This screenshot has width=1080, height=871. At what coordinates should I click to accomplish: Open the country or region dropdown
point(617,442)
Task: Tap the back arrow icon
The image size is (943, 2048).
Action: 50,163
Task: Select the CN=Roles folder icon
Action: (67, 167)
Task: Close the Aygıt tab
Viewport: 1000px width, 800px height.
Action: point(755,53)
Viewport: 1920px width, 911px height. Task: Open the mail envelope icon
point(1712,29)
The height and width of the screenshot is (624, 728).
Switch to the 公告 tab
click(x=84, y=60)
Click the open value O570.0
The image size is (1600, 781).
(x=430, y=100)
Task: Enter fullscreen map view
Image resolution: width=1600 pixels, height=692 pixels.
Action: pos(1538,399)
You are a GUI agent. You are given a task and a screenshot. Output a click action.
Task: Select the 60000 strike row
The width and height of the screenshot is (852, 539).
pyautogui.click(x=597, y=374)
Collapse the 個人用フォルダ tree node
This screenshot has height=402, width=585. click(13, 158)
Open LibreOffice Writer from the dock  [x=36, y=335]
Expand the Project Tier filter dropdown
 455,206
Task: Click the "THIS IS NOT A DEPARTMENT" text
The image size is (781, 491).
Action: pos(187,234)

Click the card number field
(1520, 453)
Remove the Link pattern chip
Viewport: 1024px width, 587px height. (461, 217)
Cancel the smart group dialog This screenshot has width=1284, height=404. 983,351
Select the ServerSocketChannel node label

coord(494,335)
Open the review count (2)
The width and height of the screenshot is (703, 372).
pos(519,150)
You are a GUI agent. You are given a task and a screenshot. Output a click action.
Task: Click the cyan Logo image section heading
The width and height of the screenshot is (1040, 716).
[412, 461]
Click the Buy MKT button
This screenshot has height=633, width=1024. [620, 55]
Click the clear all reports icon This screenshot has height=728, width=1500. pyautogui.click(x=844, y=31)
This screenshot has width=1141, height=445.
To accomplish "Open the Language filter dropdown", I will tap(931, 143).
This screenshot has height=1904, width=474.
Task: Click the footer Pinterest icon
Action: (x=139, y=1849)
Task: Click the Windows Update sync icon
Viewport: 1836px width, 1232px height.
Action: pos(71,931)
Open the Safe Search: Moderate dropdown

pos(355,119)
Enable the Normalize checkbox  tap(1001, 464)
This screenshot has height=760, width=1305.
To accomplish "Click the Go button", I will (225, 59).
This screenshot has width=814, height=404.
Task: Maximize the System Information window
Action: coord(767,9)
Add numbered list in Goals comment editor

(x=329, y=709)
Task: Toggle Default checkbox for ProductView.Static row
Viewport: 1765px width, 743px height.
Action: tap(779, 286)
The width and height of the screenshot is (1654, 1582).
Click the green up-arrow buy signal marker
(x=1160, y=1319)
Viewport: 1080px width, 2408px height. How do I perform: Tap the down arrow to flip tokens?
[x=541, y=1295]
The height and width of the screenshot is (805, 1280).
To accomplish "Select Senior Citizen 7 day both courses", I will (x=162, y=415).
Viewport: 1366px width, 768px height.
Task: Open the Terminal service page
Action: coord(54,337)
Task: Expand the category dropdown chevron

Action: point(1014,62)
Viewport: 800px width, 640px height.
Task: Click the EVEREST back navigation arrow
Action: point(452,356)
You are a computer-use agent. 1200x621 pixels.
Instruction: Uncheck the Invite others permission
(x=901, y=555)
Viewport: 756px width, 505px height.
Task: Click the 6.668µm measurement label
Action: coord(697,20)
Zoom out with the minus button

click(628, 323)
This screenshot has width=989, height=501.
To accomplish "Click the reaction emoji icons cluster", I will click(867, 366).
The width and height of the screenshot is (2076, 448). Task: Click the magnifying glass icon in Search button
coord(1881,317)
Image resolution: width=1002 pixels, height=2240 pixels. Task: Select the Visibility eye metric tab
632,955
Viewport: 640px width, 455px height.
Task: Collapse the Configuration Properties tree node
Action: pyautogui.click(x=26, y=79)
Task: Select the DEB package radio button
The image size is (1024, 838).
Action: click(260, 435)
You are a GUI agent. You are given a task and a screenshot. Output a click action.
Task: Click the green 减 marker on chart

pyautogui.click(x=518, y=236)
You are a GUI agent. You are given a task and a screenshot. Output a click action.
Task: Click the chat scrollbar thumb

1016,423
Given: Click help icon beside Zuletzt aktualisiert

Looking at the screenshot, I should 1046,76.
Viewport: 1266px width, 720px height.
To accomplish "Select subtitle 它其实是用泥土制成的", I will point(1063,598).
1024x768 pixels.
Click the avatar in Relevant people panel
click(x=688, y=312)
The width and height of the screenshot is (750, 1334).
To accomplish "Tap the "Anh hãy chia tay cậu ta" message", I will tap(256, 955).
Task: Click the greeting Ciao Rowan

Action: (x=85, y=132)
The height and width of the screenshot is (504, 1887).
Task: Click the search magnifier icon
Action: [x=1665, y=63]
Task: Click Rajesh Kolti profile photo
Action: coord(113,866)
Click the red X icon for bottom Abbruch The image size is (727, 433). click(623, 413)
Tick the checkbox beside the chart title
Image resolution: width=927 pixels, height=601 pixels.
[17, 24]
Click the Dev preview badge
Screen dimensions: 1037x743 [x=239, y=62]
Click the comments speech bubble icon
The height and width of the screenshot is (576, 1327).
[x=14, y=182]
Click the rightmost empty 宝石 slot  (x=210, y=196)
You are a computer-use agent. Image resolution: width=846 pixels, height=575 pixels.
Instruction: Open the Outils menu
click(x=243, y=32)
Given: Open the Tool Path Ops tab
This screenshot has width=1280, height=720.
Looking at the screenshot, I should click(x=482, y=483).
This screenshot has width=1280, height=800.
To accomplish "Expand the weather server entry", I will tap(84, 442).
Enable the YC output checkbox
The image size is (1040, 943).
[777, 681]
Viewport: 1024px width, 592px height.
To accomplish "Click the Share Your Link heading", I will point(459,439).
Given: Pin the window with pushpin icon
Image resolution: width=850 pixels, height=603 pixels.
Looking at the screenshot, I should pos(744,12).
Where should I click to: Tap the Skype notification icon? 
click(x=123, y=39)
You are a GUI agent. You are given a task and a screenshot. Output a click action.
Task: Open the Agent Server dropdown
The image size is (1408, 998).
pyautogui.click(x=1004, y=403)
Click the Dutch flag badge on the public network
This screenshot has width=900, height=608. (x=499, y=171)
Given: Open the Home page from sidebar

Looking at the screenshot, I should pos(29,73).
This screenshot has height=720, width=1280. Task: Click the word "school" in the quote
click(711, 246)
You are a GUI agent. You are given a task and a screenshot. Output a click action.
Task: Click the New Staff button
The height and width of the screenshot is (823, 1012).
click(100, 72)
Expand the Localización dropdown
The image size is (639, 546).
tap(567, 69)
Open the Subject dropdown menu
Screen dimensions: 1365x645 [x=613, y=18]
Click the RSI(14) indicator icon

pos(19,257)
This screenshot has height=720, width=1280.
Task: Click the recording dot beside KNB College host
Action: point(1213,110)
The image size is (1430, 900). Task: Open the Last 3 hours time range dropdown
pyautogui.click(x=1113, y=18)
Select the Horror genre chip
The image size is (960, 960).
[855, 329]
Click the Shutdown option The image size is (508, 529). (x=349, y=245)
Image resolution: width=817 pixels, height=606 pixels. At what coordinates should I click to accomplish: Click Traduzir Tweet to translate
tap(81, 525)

..........

Exercise: All of the lines above that carry the string "heading" need to be found and copied.

Answer for this exercise:
Task: Click the cyan Logo image section heading
To accomplish "Click the Share Your Link heading", I will point(459,439).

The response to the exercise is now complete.